“What is net worth?” It’s a common question. We hear the term a lot, but it’s not always clear what it means. The good news is that it’s actually a fairly simple concept to understand – and it’s something you can grow. Here’s a rundown of everything you should know.
What is net worth?
Basically, it’s the value of your assets once you deduct everything you owe.
Your net worth can be made of many assets, including:
While debts can include:
- Student loans
- Credit card debt
- Car finance
Think of it this way: if you decided to sell everything you own tomorrow, the money you could get back is your net worth.
How do you calculate your net worth?
Luckily, it’s simple to calculate.
- List everything you own.
- Calculate how much each asset is worth. You might have a definite number, or you can use an estimate.
- List all of your debts.
- Deduct your debts from your asset total, and there you have it!
Does it change every year?
It can, yes. Your net worth is just a snapshot of what you’re ‘worth’ financially at any moment in time. For example, once you’ve paid off some debt, it might increase.
Essentially, it’s a useful measure of your overall financial health. If you don’t own much and you are accruing debt, it could be a sign that you need to budget better or start investing in your future.
What’s the difference between net worth and income?
To be clear, they are not the same. Your income is just what you earn each year. You could earn £100,000 and rack up £200,000 in debts, so income doesn’t mean wealth.

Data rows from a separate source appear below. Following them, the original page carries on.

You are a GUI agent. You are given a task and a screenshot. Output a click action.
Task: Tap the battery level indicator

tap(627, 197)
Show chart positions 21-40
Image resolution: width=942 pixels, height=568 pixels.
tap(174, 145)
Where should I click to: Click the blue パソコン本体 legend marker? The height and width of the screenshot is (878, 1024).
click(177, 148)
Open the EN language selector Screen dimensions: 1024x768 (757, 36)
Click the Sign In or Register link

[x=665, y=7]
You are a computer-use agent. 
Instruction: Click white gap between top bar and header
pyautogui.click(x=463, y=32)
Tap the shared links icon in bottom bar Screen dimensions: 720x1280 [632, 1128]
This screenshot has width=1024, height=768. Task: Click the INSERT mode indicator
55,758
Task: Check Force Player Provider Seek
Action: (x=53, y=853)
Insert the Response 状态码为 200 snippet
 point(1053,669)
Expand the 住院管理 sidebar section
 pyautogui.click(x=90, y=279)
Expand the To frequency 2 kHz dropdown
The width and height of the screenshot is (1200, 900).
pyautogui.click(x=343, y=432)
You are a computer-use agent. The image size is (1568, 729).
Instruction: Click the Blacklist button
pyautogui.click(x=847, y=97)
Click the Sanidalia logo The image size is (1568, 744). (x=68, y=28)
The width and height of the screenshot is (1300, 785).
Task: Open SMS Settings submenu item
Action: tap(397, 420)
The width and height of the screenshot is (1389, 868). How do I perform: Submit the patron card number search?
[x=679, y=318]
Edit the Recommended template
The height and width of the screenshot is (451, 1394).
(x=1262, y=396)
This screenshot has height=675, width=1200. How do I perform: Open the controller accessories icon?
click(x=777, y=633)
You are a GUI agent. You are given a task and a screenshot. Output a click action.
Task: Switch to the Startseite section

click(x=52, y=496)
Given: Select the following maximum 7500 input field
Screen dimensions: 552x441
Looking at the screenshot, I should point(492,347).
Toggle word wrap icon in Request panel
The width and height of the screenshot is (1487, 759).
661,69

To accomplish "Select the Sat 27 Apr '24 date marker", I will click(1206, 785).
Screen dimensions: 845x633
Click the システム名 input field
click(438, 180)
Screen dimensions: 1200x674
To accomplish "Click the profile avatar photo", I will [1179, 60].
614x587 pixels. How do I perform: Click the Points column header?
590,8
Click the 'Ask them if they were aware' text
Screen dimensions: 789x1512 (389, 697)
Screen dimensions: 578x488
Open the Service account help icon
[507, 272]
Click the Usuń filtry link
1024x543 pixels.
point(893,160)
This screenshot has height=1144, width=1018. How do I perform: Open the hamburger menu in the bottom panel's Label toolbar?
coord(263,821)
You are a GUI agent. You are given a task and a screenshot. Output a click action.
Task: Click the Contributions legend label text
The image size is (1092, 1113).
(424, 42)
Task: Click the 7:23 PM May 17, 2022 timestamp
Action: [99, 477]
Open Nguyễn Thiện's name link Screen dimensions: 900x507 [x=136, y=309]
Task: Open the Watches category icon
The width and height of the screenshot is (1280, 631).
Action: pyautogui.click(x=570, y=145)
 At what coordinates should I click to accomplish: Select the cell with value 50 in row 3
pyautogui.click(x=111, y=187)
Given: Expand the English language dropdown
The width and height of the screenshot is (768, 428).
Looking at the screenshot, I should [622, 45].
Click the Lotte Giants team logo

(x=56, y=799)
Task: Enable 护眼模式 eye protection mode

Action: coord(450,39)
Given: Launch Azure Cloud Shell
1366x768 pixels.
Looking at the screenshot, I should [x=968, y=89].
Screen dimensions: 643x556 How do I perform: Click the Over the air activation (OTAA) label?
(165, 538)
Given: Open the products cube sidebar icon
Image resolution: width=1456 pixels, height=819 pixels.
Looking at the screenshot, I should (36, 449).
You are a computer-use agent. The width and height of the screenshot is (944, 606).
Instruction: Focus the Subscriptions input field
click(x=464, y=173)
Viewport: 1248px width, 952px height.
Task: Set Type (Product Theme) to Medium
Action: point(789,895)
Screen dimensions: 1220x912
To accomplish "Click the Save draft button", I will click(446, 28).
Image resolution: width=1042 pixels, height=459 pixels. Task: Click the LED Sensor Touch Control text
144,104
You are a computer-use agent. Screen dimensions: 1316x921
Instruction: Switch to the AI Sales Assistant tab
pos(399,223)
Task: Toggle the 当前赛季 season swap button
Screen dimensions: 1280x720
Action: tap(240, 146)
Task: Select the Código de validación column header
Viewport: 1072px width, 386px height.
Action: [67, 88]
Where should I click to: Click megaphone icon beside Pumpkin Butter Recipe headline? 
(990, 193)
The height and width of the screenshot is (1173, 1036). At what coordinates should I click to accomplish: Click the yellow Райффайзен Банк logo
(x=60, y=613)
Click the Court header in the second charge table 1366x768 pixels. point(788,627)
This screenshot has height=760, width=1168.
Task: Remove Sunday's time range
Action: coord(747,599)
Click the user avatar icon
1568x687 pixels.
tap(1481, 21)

Net worth, on the other hand, is what you’re actually worth financially at any given moment in time.
- A earns £50,000 per year but their net worth is £100,000.
- B earns £100,000 per year but their net worth is only £20,000.
A has a greater net worth even though they earn less.
What’s a ‘good’ net worth?
There’s no right answer to this. It all depends on your personal circumstances. Generally, though, it’s good if your net worth grows rather than shrinks over time.
- It can increase with age, but not always. It depends on multiple factors including your spending habits.
- Don’t get too caught up on what you think you should have in the bank by a certain age. It’s never too late to build your wealth!
Is negative net worth a thing?
Yes. If you tally everything up and it turns out you have more debts than assets, your net worth is negative. Don’t panic, though. This is pretty common and it can happen at any stage in life.
More importantly, it’s possible to turn a negative into a positive.
How do I grow my net worth?
There’s no one-size-fits-all approach to this, but here are some tips to help you get started.
1. Start investing
Whether it’s opening a bank account or learning how to buy and sell shares, investing can help you grow your assets over time.
Spend a while researching your options and always get financial advice if you don’t know where to start. Remember that every investment carries some sort of risk.
2. Pay down debt
It’s simple: if you pay down debt, you reduce your liabilities. Sure, it might be a slow process, but it’s part of the long game. Just pay off what you can afford when you can.
Another bonus? Paying off debt can help to boost your credit score.
3. Spend wisely
Some assets, like collectables and real estate, can grow in value over time. Other items, like clothes and furniture, can go down in value. Sure, you need to buy some disposable goods, but try to limit how much money you spend on these items.
You can put the extra towards, for example, your pension, savings or credit card debt.
4. Boost your income
We know that income isn’t the same as net worth, but that doesn’t mean it’s irrelevant. Remember: the more you earn, the more you can put towards savings and investments. You could think about getting a side hustle or finding a way to make money online for more cash.
What is net worth? Well, think of it this way: it offers a useful snapshot of your financial health at any given time. If you need help calculating your net worth, check out an online calculator. And, if you’re worried about how much debt you have, contact Citizens Advice.